### Written problem
Output as a JSON list of strings the rows from the line with "Screen dimensions: 209x190" up to and including the line with "[x=728, y=22]", one string per line, with blank lines dropped and the pictures left out.

### Information shown
++++++++++++++++++++

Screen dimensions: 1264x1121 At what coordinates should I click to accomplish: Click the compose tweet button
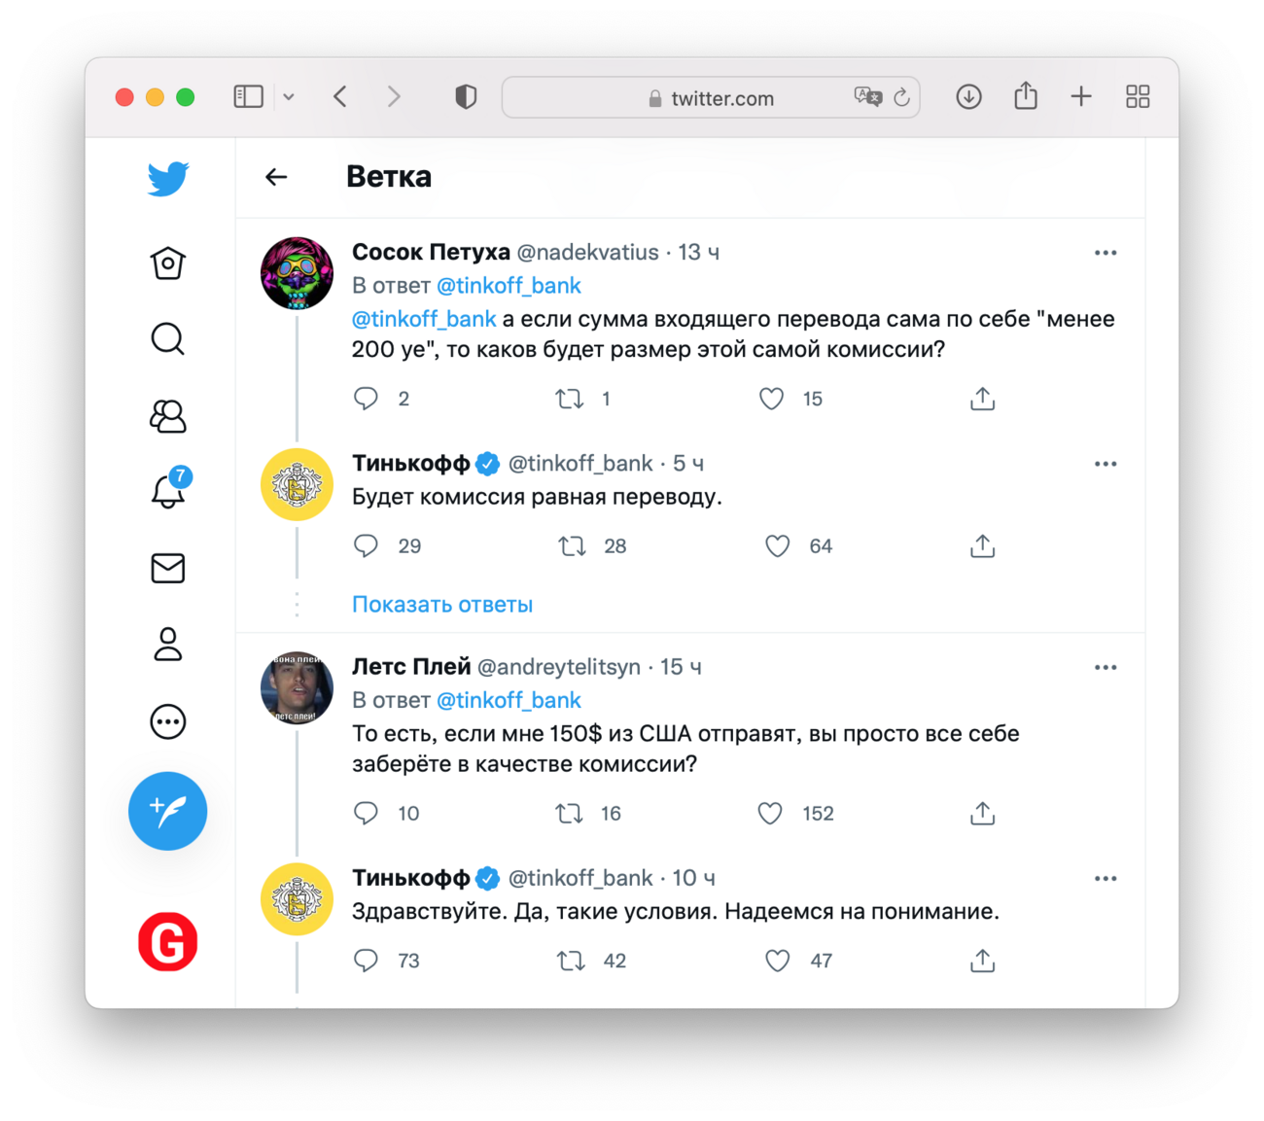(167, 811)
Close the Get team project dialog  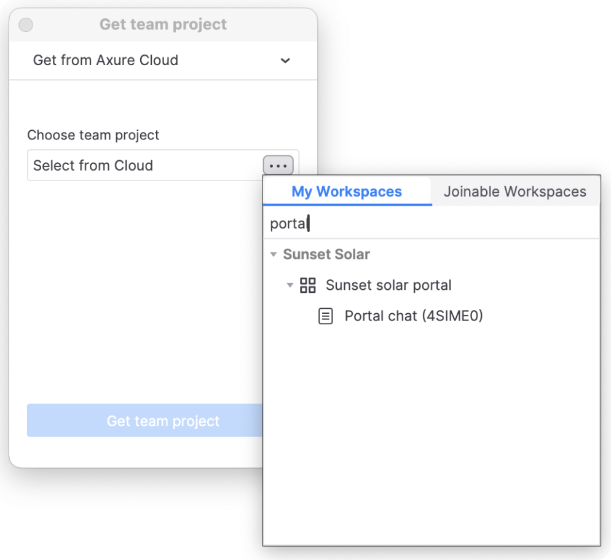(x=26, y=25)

++++++++++++++++++++

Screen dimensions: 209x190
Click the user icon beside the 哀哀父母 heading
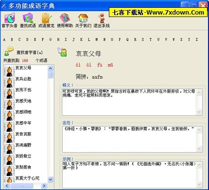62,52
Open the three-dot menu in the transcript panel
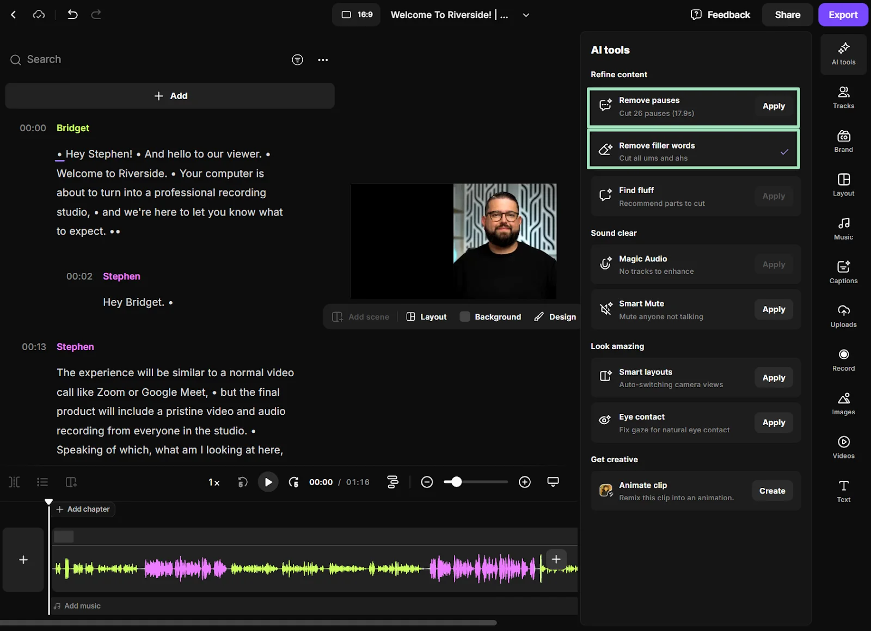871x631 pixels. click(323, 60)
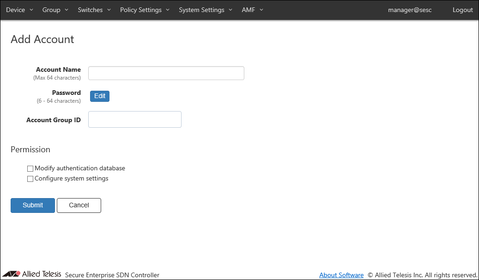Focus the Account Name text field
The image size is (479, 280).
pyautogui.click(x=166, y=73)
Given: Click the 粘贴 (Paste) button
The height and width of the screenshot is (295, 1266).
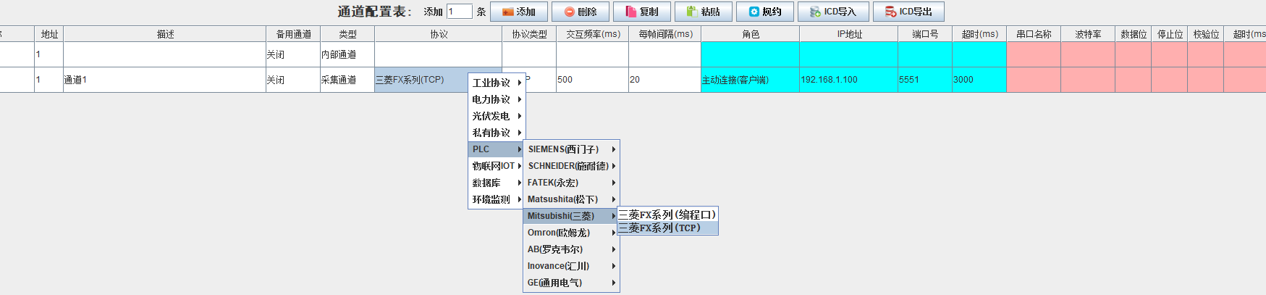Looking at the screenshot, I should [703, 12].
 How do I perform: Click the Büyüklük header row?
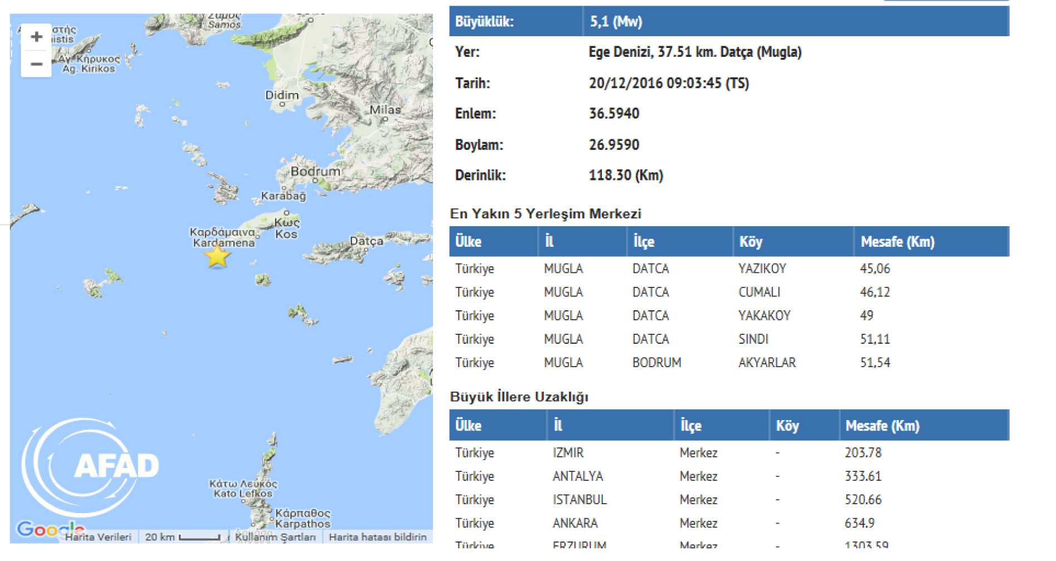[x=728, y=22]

++++++++++++++++++++

### Answer to the problem
[
  "Screen dimensions: 209x190",
  "Click the user icon beside the 哀哀父母 heading",
  "62,52",
  "Open the three-dot menu in the transcript panel",
  "871x631 pixels. click(323, 60)",
  "Focus the Account Name text field",
  "The image size is (479, 280).",
  "pyautogui.click(x=166, y=73)",
  "Given: Click the 粘贴 (Paste) button",
  "The height and width of the screenshot is (295, 1266).",
  "Looking at the screenshot, I should [703, 12].",
  " How do I perform: Click the Büyüklük header row?",
  "[x=728, y=22]"
]